Effect of antigen loading in BCG liposomes on induction of an immune response in mice. At 0 and 21 days C57BL/6 mice received subcutaneous injections consisting of 15 μg of OVA entrapped at various loadings in BCG TPL liposomes. Splenic cells from duplicate mice were harvested and pooled 6 weeks after the first injections for CTL and ELISPOT assays as described in the legend of Fig. 2. ELISPOT precursor frequencies are shown in panel B. Data are the means ± standard deviations of assays performed in triplicate.

FIG. 4.

Thin-layer chromatogram showing the separation of BCG TPL into six major and one minor lipid fractions. Fractions are numbered 1 to 7, from most polar to least polar. Lipids (applied at the bottom of the plate) are BCG TPL and reference standards PI, l-α-phosphatidyl-l-serine, PG, and PE. An acidic solvent was used to develop the plate.
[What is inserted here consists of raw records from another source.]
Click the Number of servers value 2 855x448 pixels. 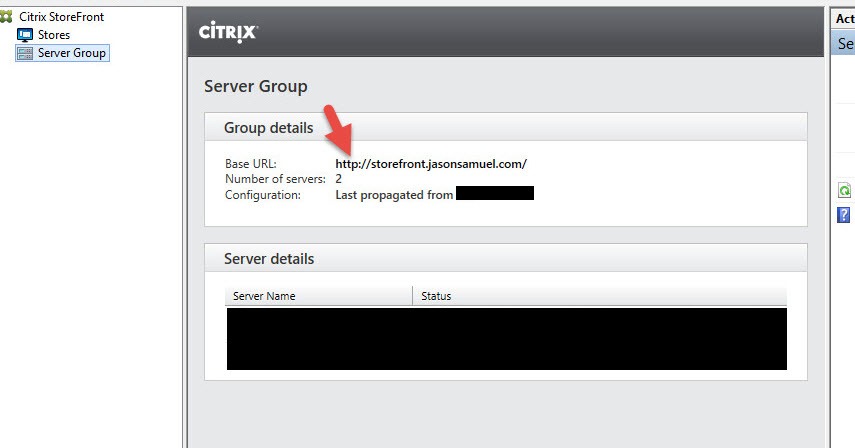pos(339,178)
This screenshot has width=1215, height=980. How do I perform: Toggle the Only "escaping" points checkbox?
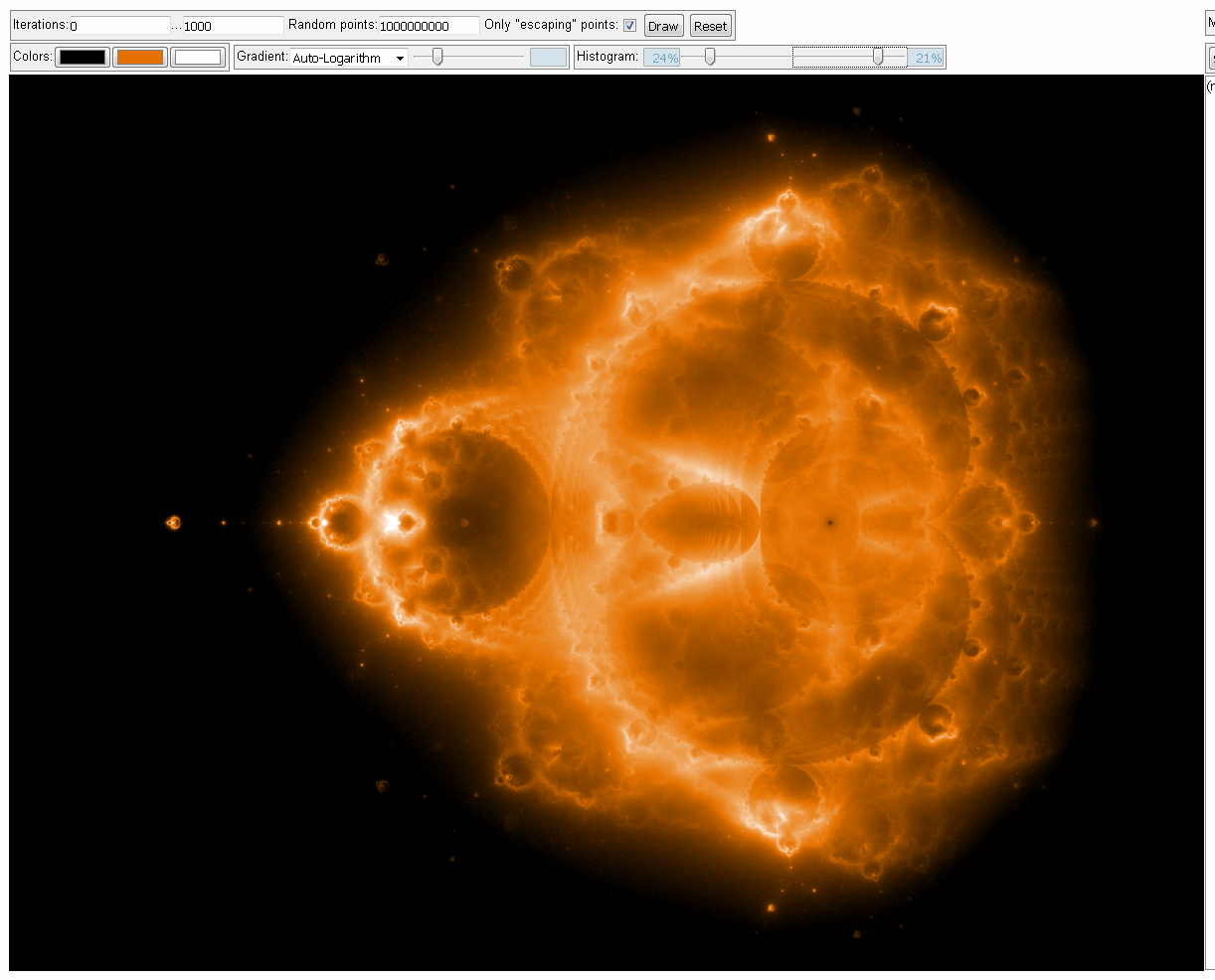coord(629,26)
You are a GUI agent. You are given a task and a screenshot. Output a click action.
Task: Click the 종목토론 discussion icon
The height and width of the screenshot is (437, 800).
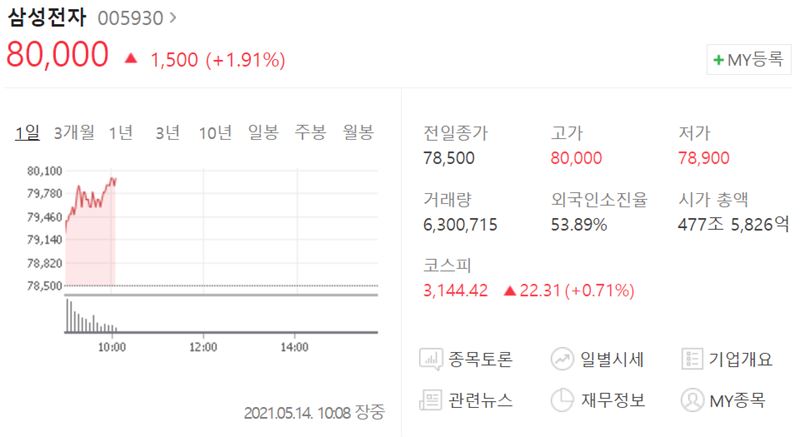click(432, 359)
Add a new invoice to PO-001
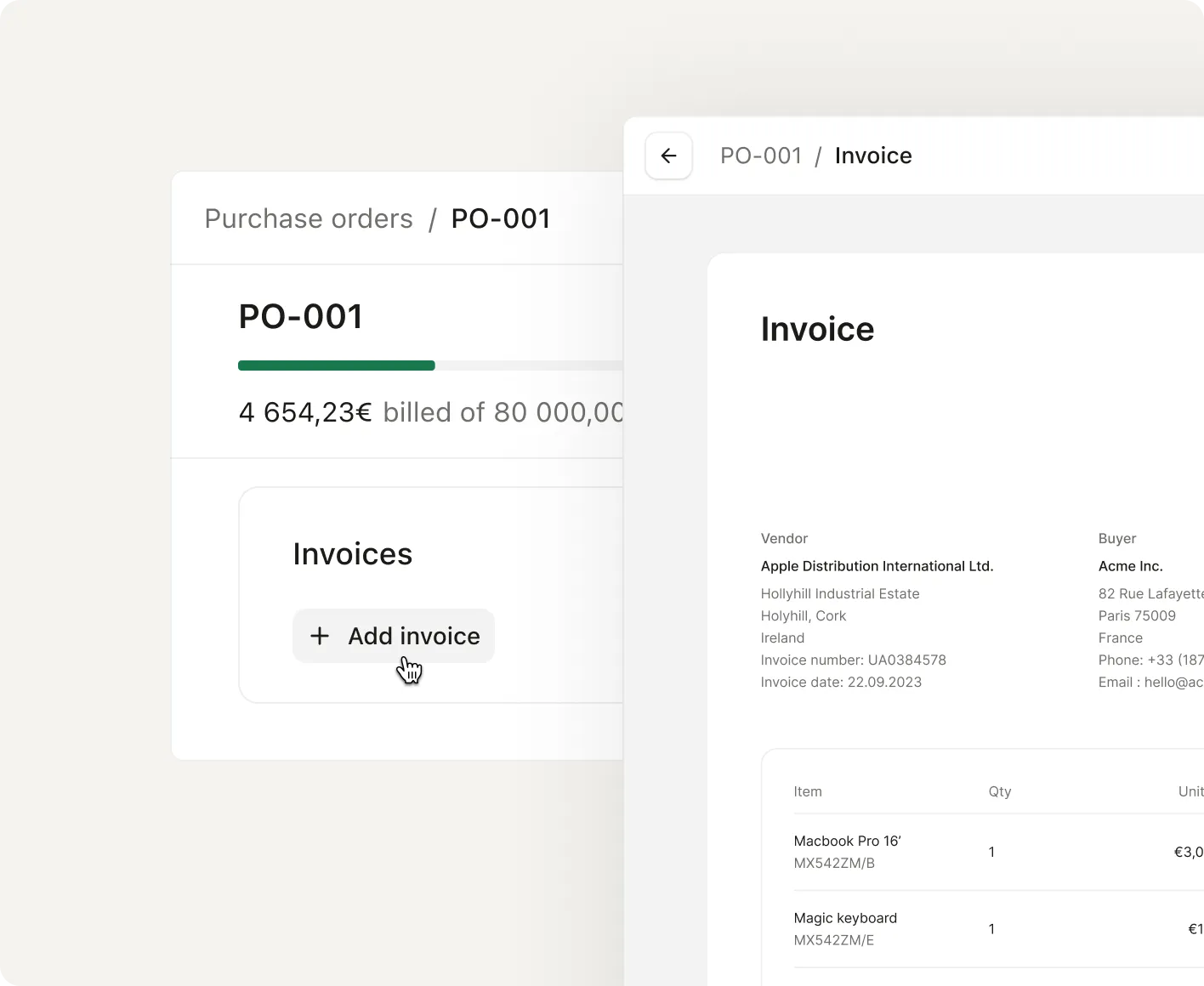Viewport: 1204px width, 986px height. coord(393,636)
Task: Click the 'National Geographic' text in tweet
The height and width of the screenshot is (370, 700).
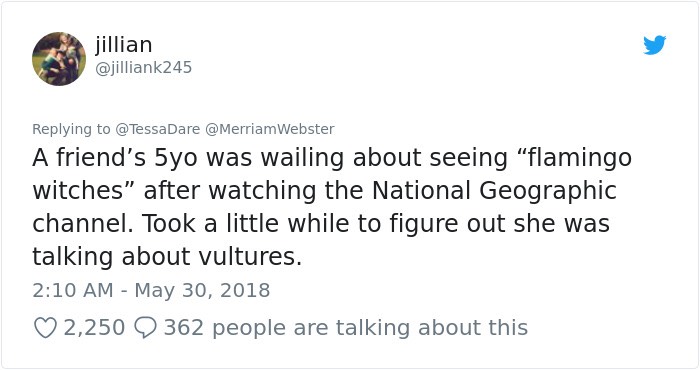Action: [x=494, y=191]
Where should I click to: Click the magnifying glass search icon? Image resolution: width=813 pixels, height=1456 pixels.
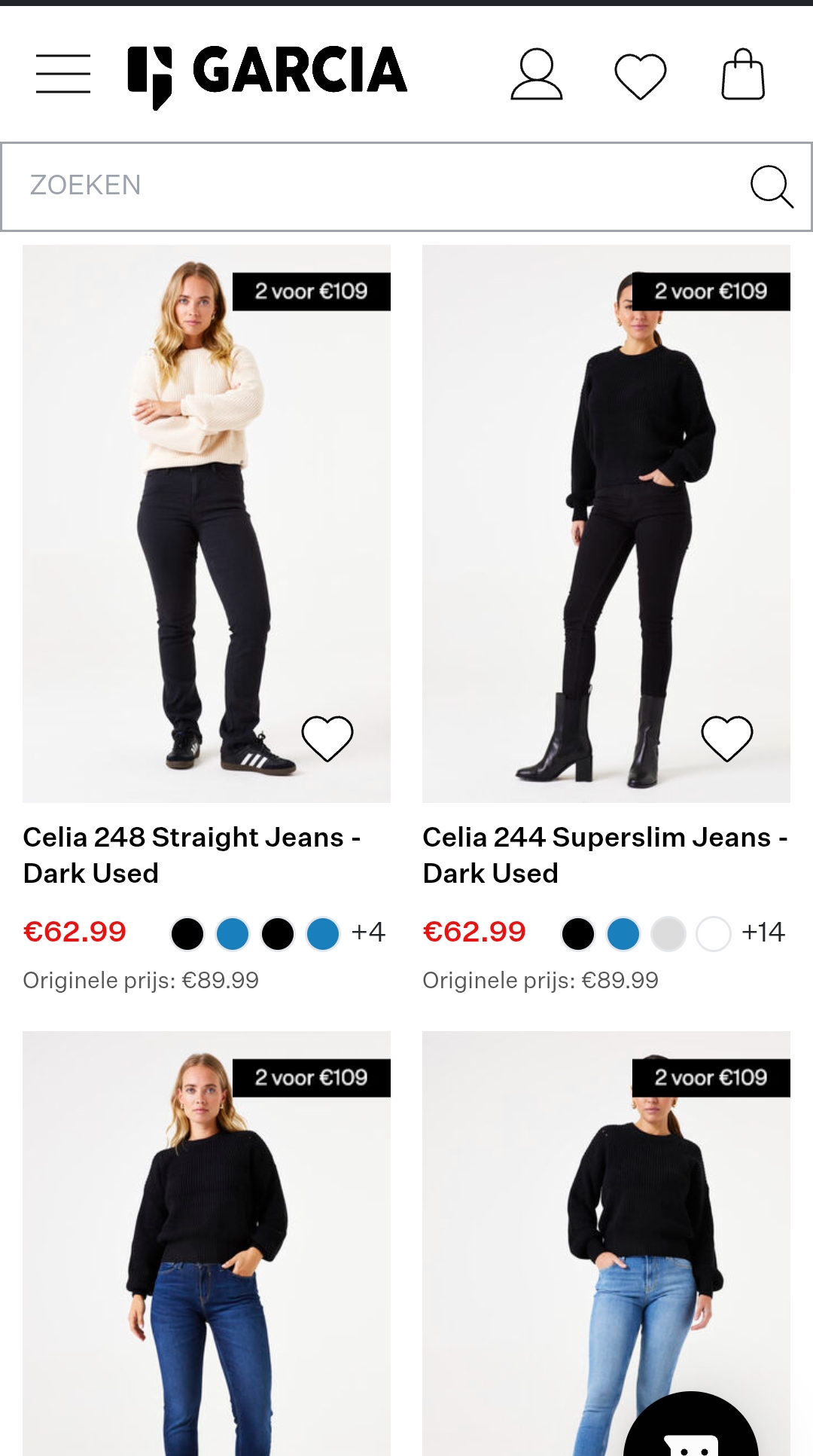pyautogui.click(x=773, y=186)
Lipids were located by spraying with phosphate detection reagent.

FIG. 5.

Structures of lipids PI, PIM₂, palm₁-PIM₂, and palm₂-PIM₂ present in the TPL of BCG. Structural linkage details have been described previously (4, 21). The position sn-1 versus sn-2 of tuberculosteric acid may be reversed.

FIG. 6.

Activation of bone marrow dendritic cells by BCG liposomes composed of palm₁-PIM₂ and PI. The average diameters of antigen-free liposomes were 93 ± 41 nm for TPL, 160 ± 95 nm for palm₁-PIM₂, and 162 ± 84 nm for PI. LPS from E. coli is shown as a positive control for activation. Sensitivity of the TNF bioassay was <0.1 pg/ml; values below the detection limit are graphed as zero. These experiments were repeated three times with the same results. O.D., optical density.

FIG. 7.

IL-12 and IL-6 secretions from bone marrow dendritic cells induced by liposomes composed of BCG lipids compared to secretions induced by liposomes prepared from commercial lipids. Commercial lipids were PI and cardiolipin (CL) from soybean (soy), DMPC, DPPE, and DMPG. Liposomes and LPS were added to bone marrow dendritic cell cultures at the indicated concentrations of dry weight per milliliter and incubated 72 h before assay. Panels a and b represent separate experiments performed with different primary cultures of dendritic cells. These experiments were repeated three times with the same results.

FIG. 8.

Up-regulation of costimulatory molecule CD80 on bone marrow dendritic cells exposed to antigen-free BCG liposomes. Dendritic cells were stimulated with 25 μg of the various liposomes or LPS per ml for 24 h, and cell surface expression of CD80 was assessed by flow cytometry. The circular gates indicate the percentages of CD80⁺ cells.